Last weekend, I was invited to what some people might call a “cookie swap”. The guests were asked to bring three dozen home-baked cookies to share with the other guests in attendance. I didn’t go because I had other plans, but I was intrigued and baffled by the idea of it.

Cookie swap? I couldn’t help but think that it might be some sort of food blogger’s version of wife swapping, but instead of dropping one’s keys into a large fishbowl and leaving the party with someone else’s wife, one swaps recipes online, drops their creation on a side table, and winds up leaving with someone else’s cookies.

Tempting, perhaps, but I don’t need to get any fatter this winter– the Holidays are hectic enough. And I have neither the time nor the energy to bake off large quantities of cookies during the month of December. Hell, I barely have the time or energy to write blog posts.

I did, however, feel as though I were missing something by opting out of Holiday cookie parties and Twitter #cookieweek and all the other cookie-related hullabaloo that happens around this time of year, so I decided I’d do something about it.

I decided to bake one gingerbread cookie*. Just one. Or four, if you’re counting accessories. It’s all I had time for.

I’ve made gingerbread men, I’ve made gingerbread women. They’re delicious, but they don’t make much of a statement. I thought about making transgendered gingerbread persons, but they aren’t exactly exciting — in purely gingerbread terms, mind you– they look just like any other gingerbread men and women, except maybe with slightly larger hands and feet than ordinary. Or smaller, depending.

So I decided to make a gingerbread drag queen.

It makes perfect sense if you stop to think about it long enough. The Holidays are loud, fun, overly-decorated, and in-your-face. It’s a time of year that screams out for a cookie to match it. And gingerbread drag queens certainly fit the bill.

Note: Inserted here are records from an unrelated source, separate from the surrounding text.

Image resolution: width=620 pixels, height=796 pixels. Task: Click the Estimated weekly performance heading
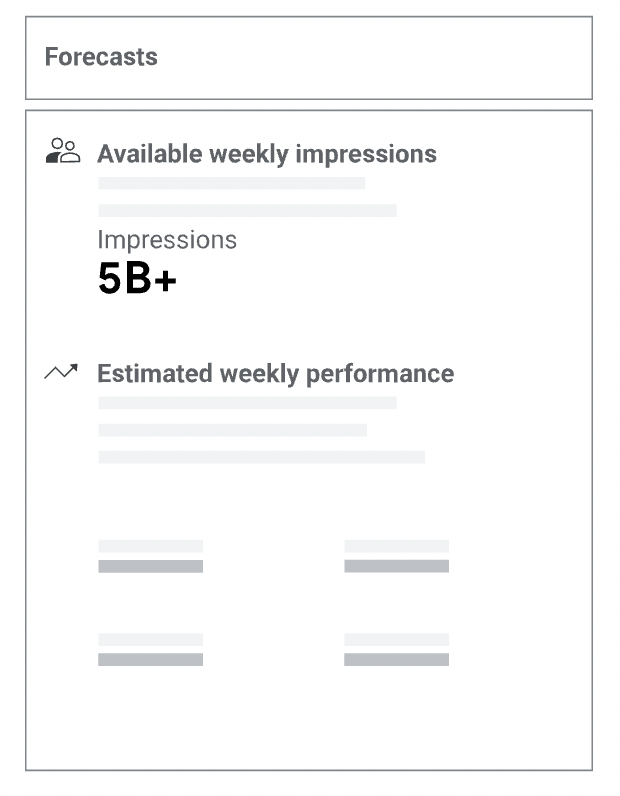(x=275, y=374)
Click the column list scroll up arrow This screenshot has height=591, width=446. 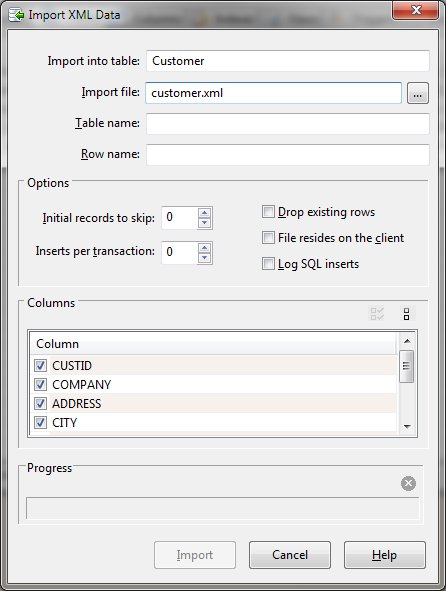point(407,341)
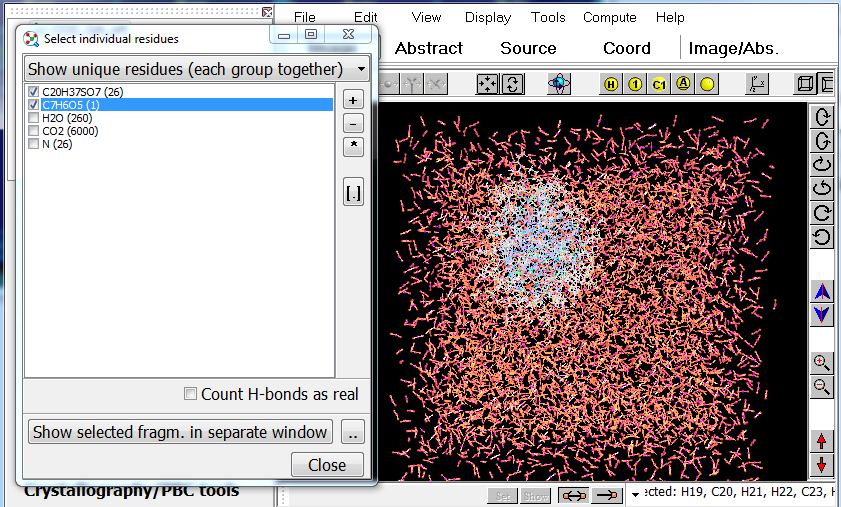This screenshot has width=841, height=507.
Task: Open the Compute menu
Action: (x=609, y=17)
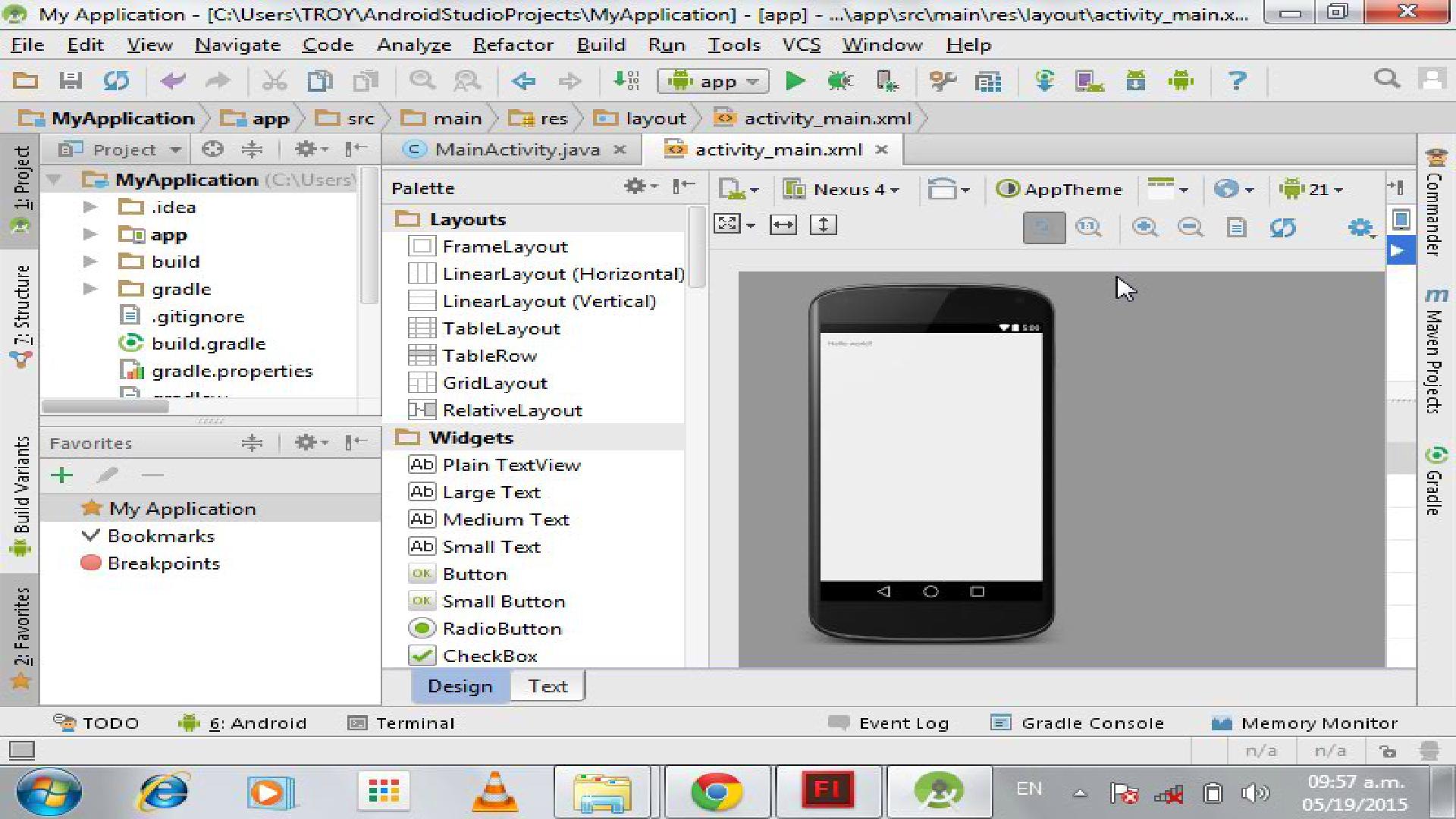The height and width of the screenshot is (819, 1456).
Task: Open the AVD Manager from the toolbar
Action: pos(1088,81)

One of the best things about making gingerbread drag queens is that you only need to make one. You’ll spend so much time thinking about her (what she’ll wear, what her drag name should be, etc.) that you simply won’t have time to do anything else. Besides, there are so many accessories to bake along side of her. I limited myself to three: a wig, a cocktail, and a microphone**.

Ginger Full Drag

If you have the right amount of time on your hands, you could make different wigs to suit various occasions: A menorah tiara-ed french twist  for Hanukkah, a red sequined Santa hat over white-frosted bangs for Christmas, a beehive filled with apple pie filling and corn nuts for Kwanzaa. I haven’t even begun to think about what sort of wig one would wear for Boxing Day. A wig strewn with coins and leftover food? I’m not entirely sure, however, how one might go about creating that effect with royal icing, so let’s just pretend I didn’t mention it.

Perhaps the best thing about making a gingerbread drag queen is that you must name it. I’ve decided to name mine Ginger Breadman in honor of the very last day of Hanukkah. I would have posted her earlier in the holiday, but you know how drag queens are– they take forever to get ready, but once they do…

They are fierce.

And they don’t like to share the stage with anybody.

Which is what you should tell people when you show up to your next cookie swap with only one, gorgeous cookie.

*No recipe this week, because the recipe I used is not my own. It is Elise Bauer’s of Simply Recipes. I am rather fond of both her and her gingerbread recipe. I did, however, leave out the cracked black pepper, but only because I cared too much about the complexion of my drag queen.

** And special thanks to the eight year-old KVC who unwittingly donated the silver glitter sprinkles to give Ginger the right shade of eyeshadow and a glimmering microphone.